OFFER TO INTRODUCE HIM TO YOUR SINGLE FRIENDS/ASSOCIATES

In an instance where you are pointing out this dudes finer attributes, he will know that you respect him and admire his personal qualities. This allows you to come off as caring and friendly. However, flip the sense of care by suggesting he allow you to introduce him to your single friend or an associate of a friend. If you are willing to set him up on a date with someone else, his mind will process this behavior as romantic disinterest. That’s exactly the message you want to deliver.

CREATE MOMENTS OF FRIENDSHIP

When he initiates outings between the two of you that seem like a planned date of some sort, ask him to invite one or two of his friends and suggest that you will invite a few friends to come along as well. Tell him that friendship is extremely important to you. Make it clear that since you value his friendship, you want him to meet the other important people in your life. By creating the group outings you are establishing to him that he is someone who you want to exist in your life long term, but not in a romantic sense.

Most guys are more sensitive than they initially appear to be. Saying that you’re ‘not ready right now’ or ‘you want to take your time before entering another relationship’ gives men a false sense of hope. Guys are like puppies in a sense. They will patiently wait and wait for an opportunity to get close to you, even if you’re yelling at them or expressing frustration. They will sit in your face from a distance in anticipation of the day when you will be ready and open to his advances.

It’s tough to avoid saying, ‘Im not attracted to you. You’re not my type. We won’t work as a couple. Please leave me alone.’

However, in order to sometimes salvage the friendship, you must take steps in delivering the message cautiously and with great care. Please don’t be a bitch about it…UNLESS he is a jerk who thinks he can have anyone and everyone he desires. Then, and only then is the ‘BLUNT and HONEST’ approach most appropriate.

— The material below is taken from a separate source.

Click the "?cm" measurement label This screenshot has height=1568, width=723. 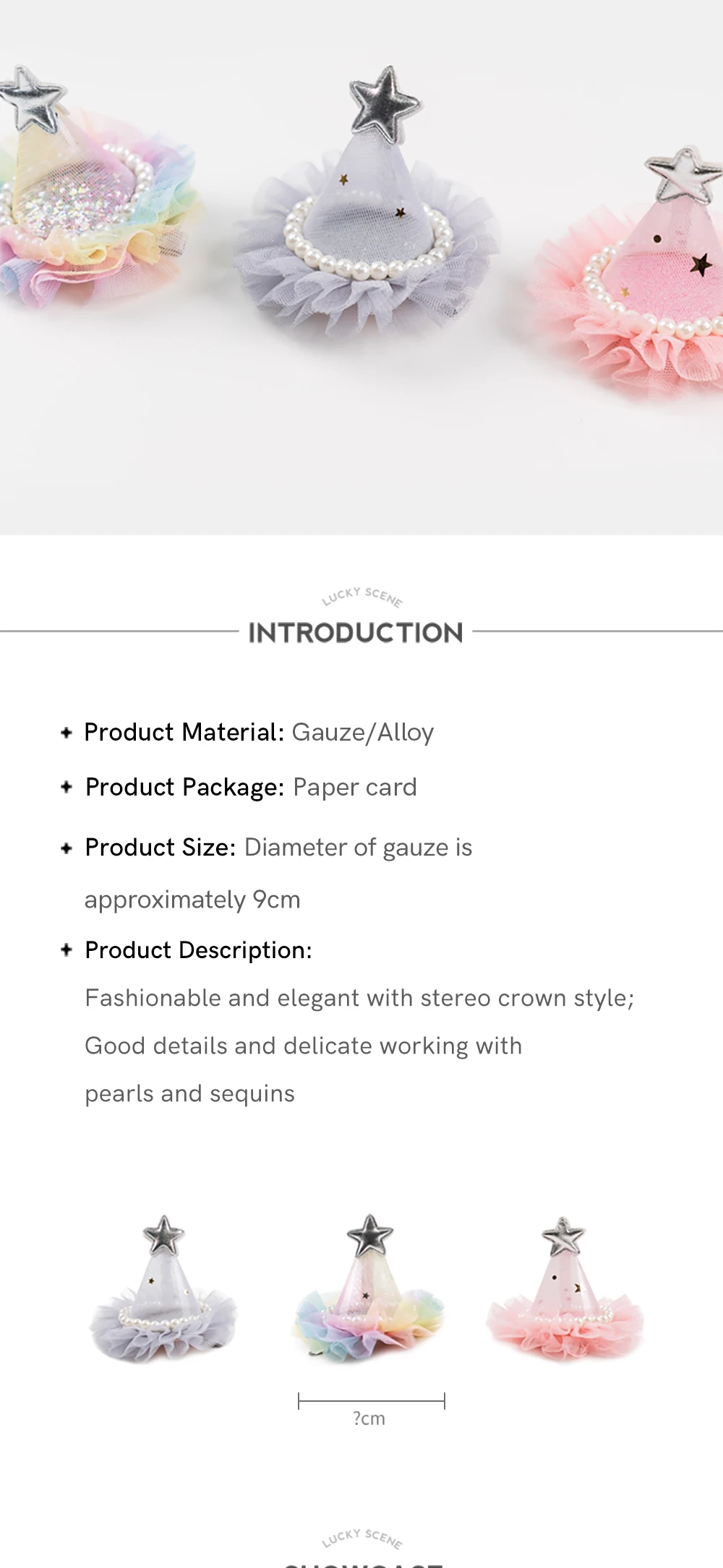[369, 1418]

I KNOW WHAT MANY OF YOU ARE THINKING! Xem, following this advice is only going to make someone feel worse. If you’re discussing your love life around them, always inviting other friends to come along and referring to them as ‘bro’ or ‘sir’, it’s like twisting a dagger into their heart.

While there is certainly validity to those thoughts, please keep in mind that you are operating several dynamics by following the above mentioned advice. The goal is to force this guy to understand that you don’t want him as a lover, while simultaneously training him to interact with you as a strict friend. If the ‘direct, up-front-and-honest’ approach is used in this very sensitive situation, you run the risk of losing the entire friendship until the guy is able to iron out his ego. CRUSHED.